§ **Exercise objective**:
Transcribe the text of the entries below word for word, leaving out the pictures.

§ **Dataset records**:
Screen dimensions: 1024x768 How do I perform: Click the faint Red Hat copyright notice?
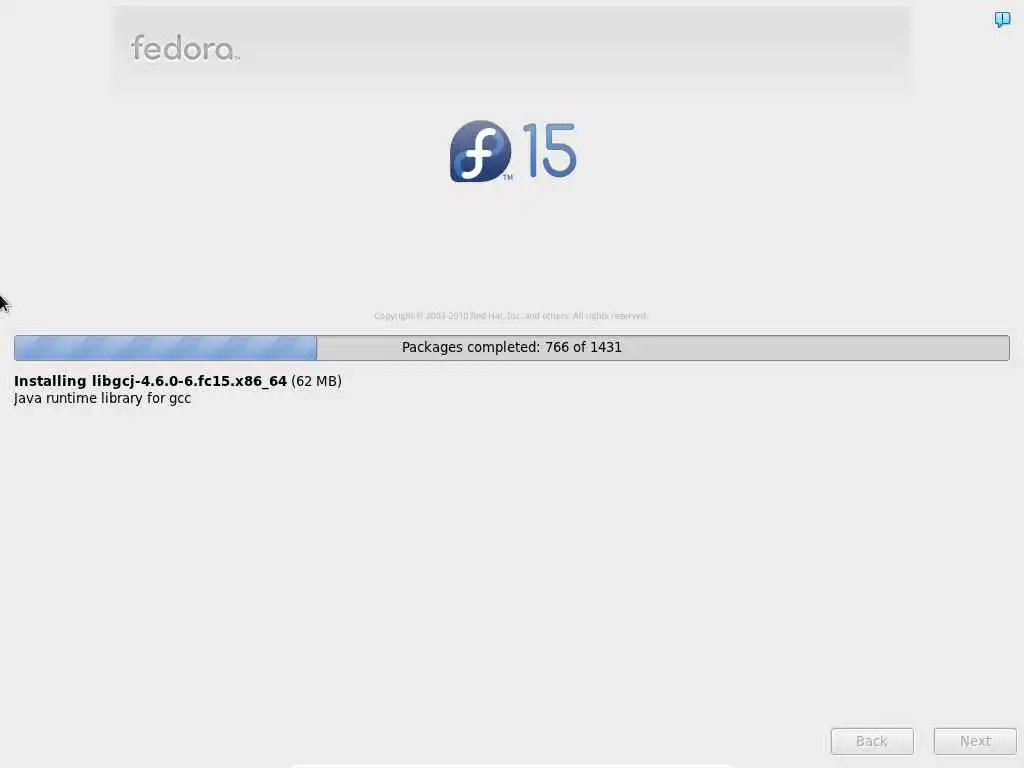coord(511,316)
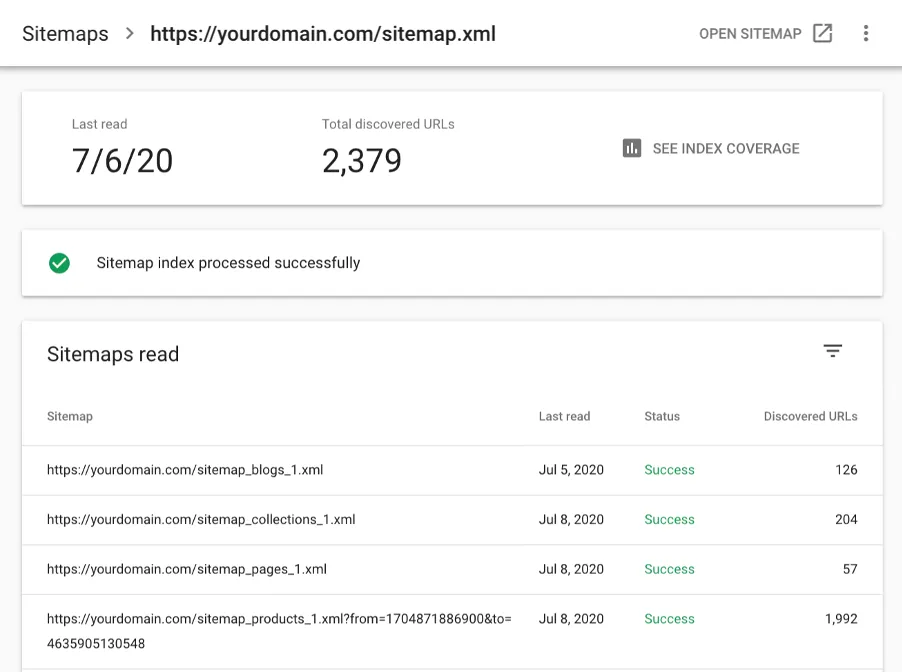Click the bar chart index coverage icon

632,149
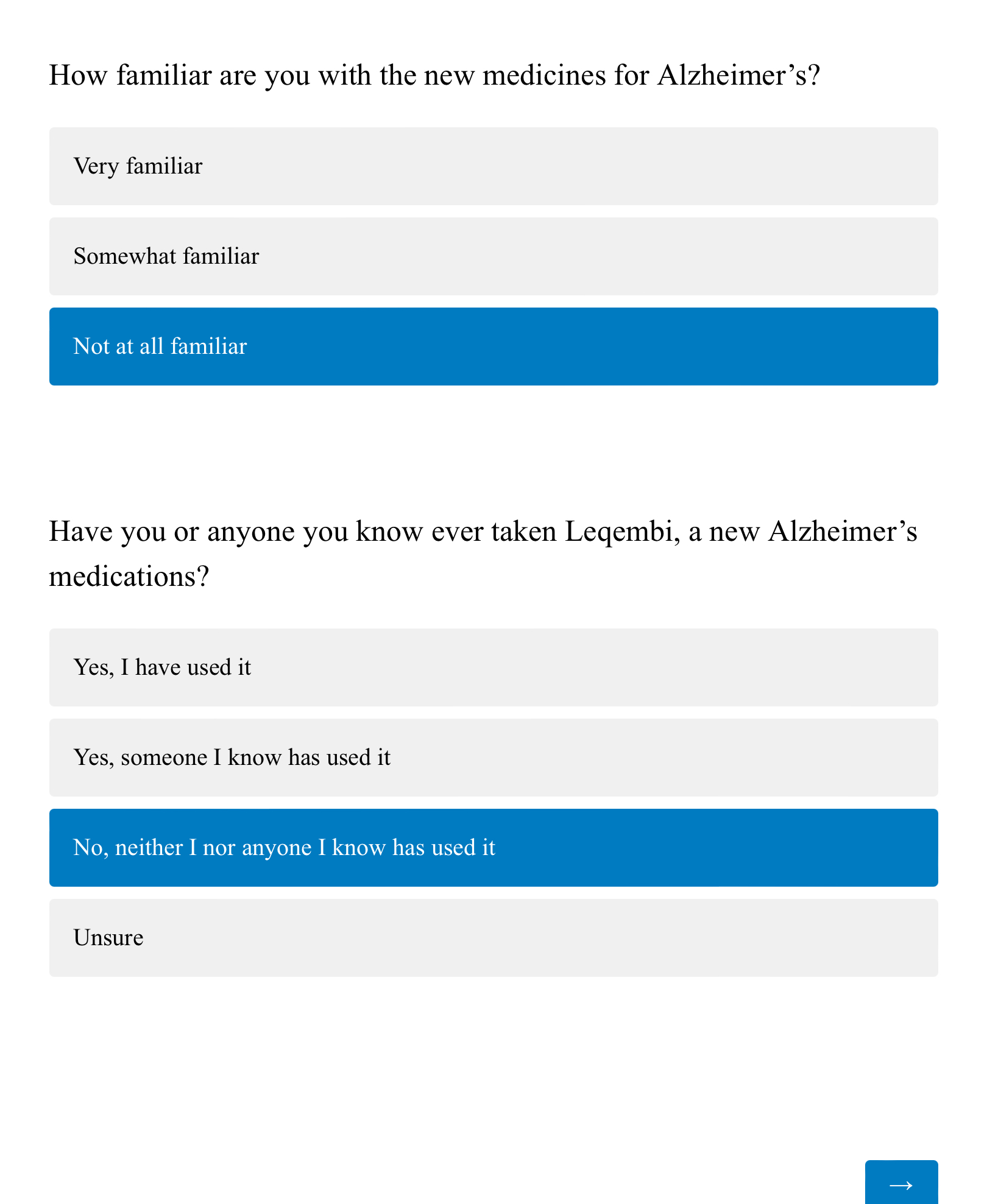Pick "No, neither I nor anyone I know"

(494, 848)
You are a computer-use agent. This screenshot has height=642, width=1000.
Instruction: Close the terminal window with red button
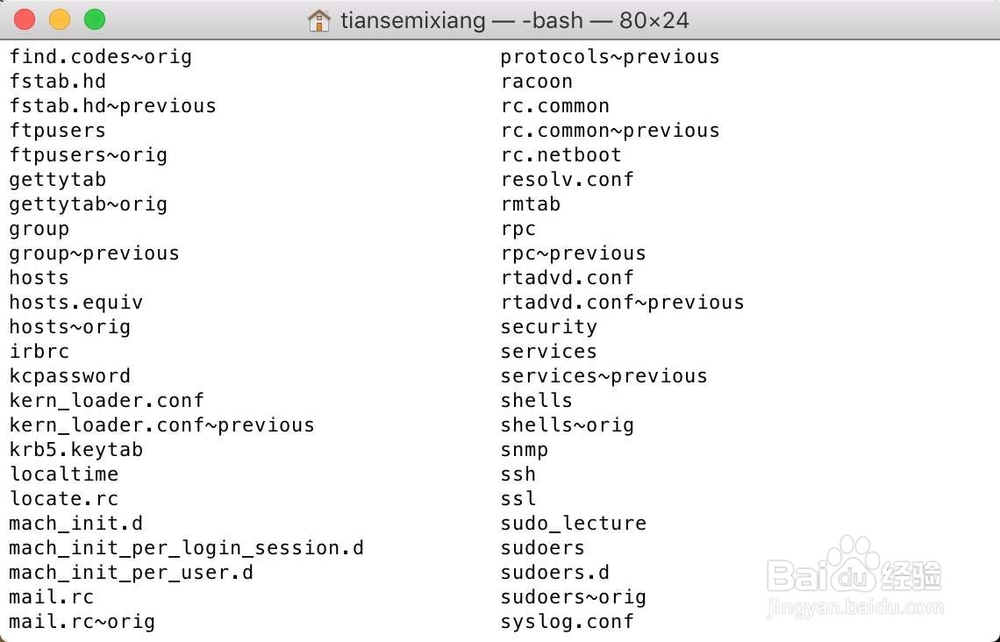pyautogui.click(x=25, y=20)
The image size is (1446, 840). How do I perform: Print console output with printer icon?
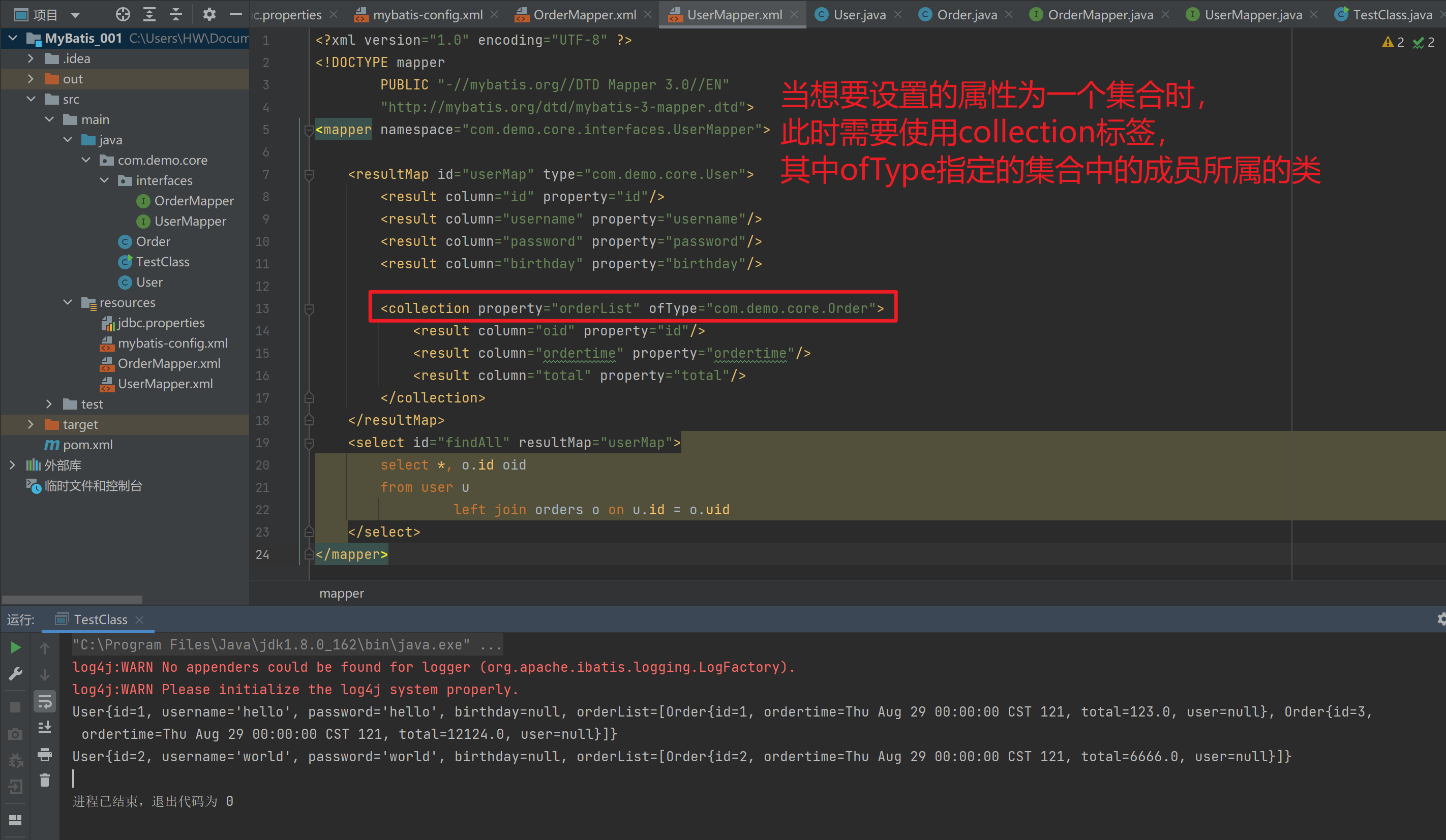(45, 755)
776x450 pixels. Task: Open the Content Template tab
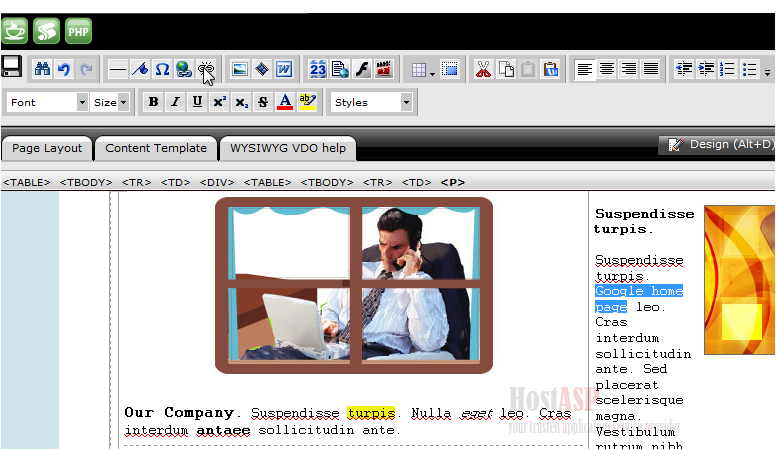pos(156,148)

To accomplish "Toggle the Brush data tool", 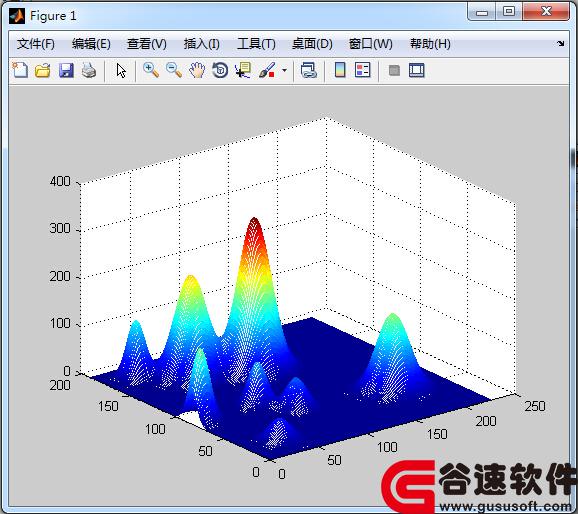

§ **Task answer**:
Screen dimensions: 1024x768 How do I perform: Click the faint Red Hat copyright notice?
coord(511,316)
Click the bar chart index coverage icon

632,149
Pick "No, neither I nor anyone I know"

(494, 848)
You are a computer-use agent. This screenshot has height=642, width=1000.
Instruction: Close the terminal window with red button
pyautogui.click(x=25, y=20)
The image size is (1446, 840). How do I perform: Print console output with printer icon?
(45, 755)
776x450 pixels. Task: Open the Content Template tab
pos(156,148)

To accomplish "Toggle the Brush data tool", 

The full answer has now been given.